Die Lage in den Kliniken Millionenverluste durch die Ehec-Krise

Auf diesen Ansturm waren norddeutsche Kliniken nicht vorbereitet: Nach Ausbruch der Ehec-Epidemie mussten plötzlich Hunderte Hus-Patienten behandelt werden. Viele von ihnen schwebten in Lebensgefahr und brauchten eine intensivmedizinische Versorgung. Jetzt drohen den Krankenhäusern Millionenverluste.
Arzt in Hamburger Klinik: Arbeiten am Limit

Arzt in Hamburger Klinik: Arbeiten am Limit

Foto: Gero Breloer/ AP

Von der Reinigungskraft bis zum Klinikchef - die Beschäftigten in norddeutschen Krankenhäusern arbeiteten rund um die Uhr, sieben Tage die Woche, viele verzichteten sogar auf ihren Urlaub. In vielen Krankenhäusern herrschte der Ehec-Ausnahmezustand.
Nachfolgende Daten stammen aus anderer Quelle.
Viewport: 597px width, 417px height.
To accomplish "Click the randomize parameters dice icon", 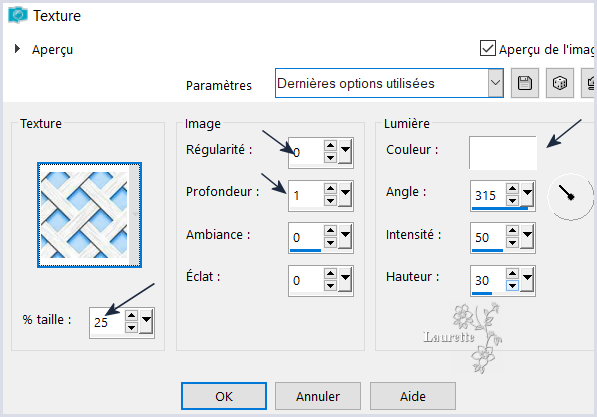I will [x=560, y=83].
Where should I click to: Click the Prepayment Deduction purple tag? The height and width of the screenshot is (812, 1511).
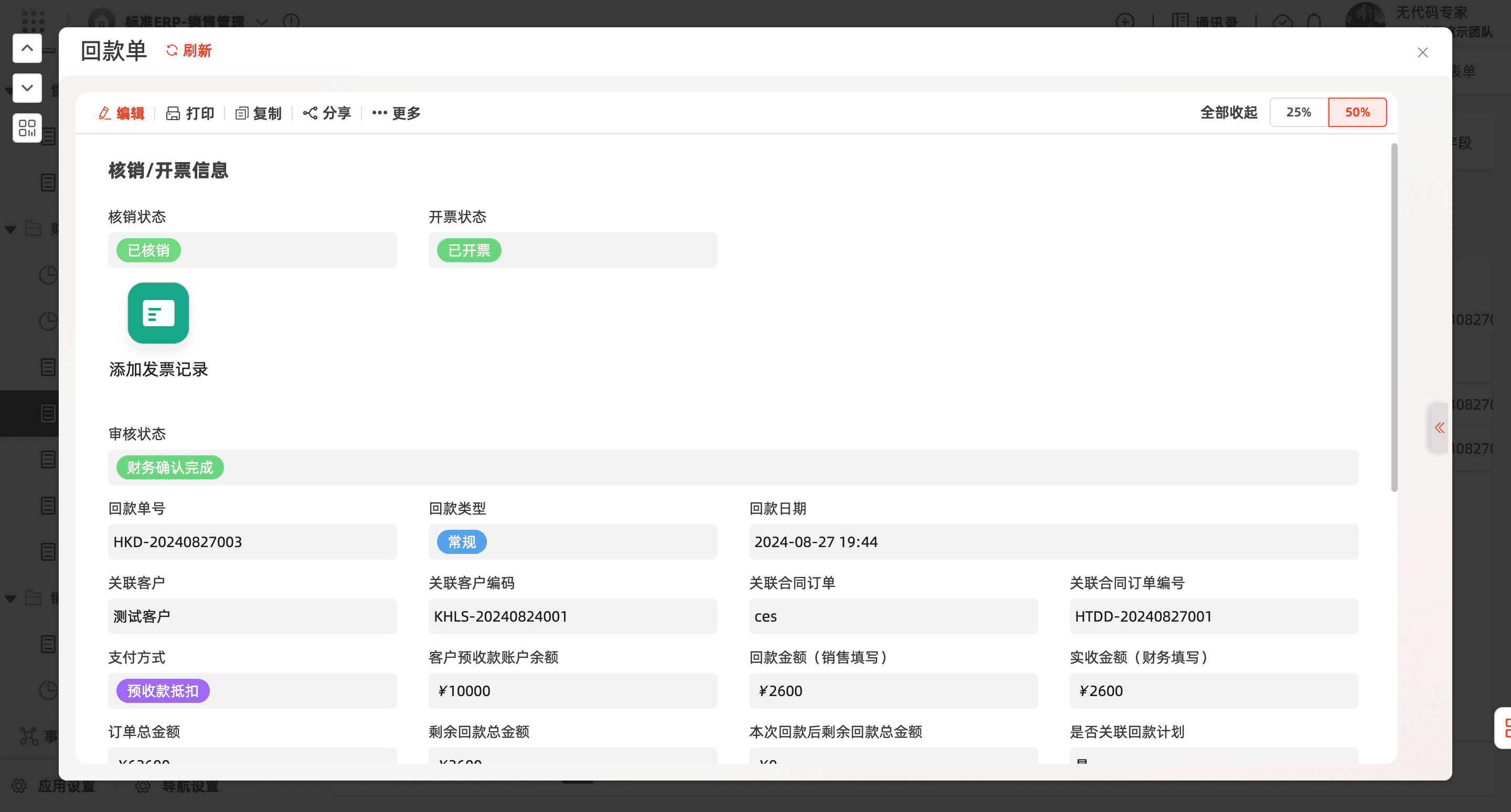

Jetzt, rund sieben Wochen nach dem Ausbruch der Epidemie, befürchten die Kliniken, auf einem Großteil der zusätzlichen Kosten sitzenzubleiben.

Der GKV-Spitzenverband wies diese Bedenken allerdings entschieden zurück. SPD-Gesundheitsexperte Karl Lauterbach sprach sich für eine Deckung der Zusatzkosten aus den Rücklagen des Gesundheitsfonds aus. Derweil hob Russland sein Embargo für Gemüse-Importe aus der Europäischen Union auf.

Der Hauptgeschäftsführer der Deutschen Krankenhausgesellschaft (DKG), Georg Baum, sagte, "die durch die zahlreichen Erkrankungen entstandenen Kosten sind deutlich höher, als das, was konventionell erstattet wird". Zwar sei die Höhe der durch die Epidemie entstandenen Zusatzkosten noch nicht bilanzierbar. Es gebe aber bereits eine große Kluft im System zwischen der Höhe der erhaltenen Vergütungen und den tatsächlich zu bewältigenden Kosten durch die Krankenhäuser. Die nichtgeplanten Kosten für Behandlungen würden über das derzeitige Vergütungssystem "absolut unzureichend abgedeckt", kritisierte er.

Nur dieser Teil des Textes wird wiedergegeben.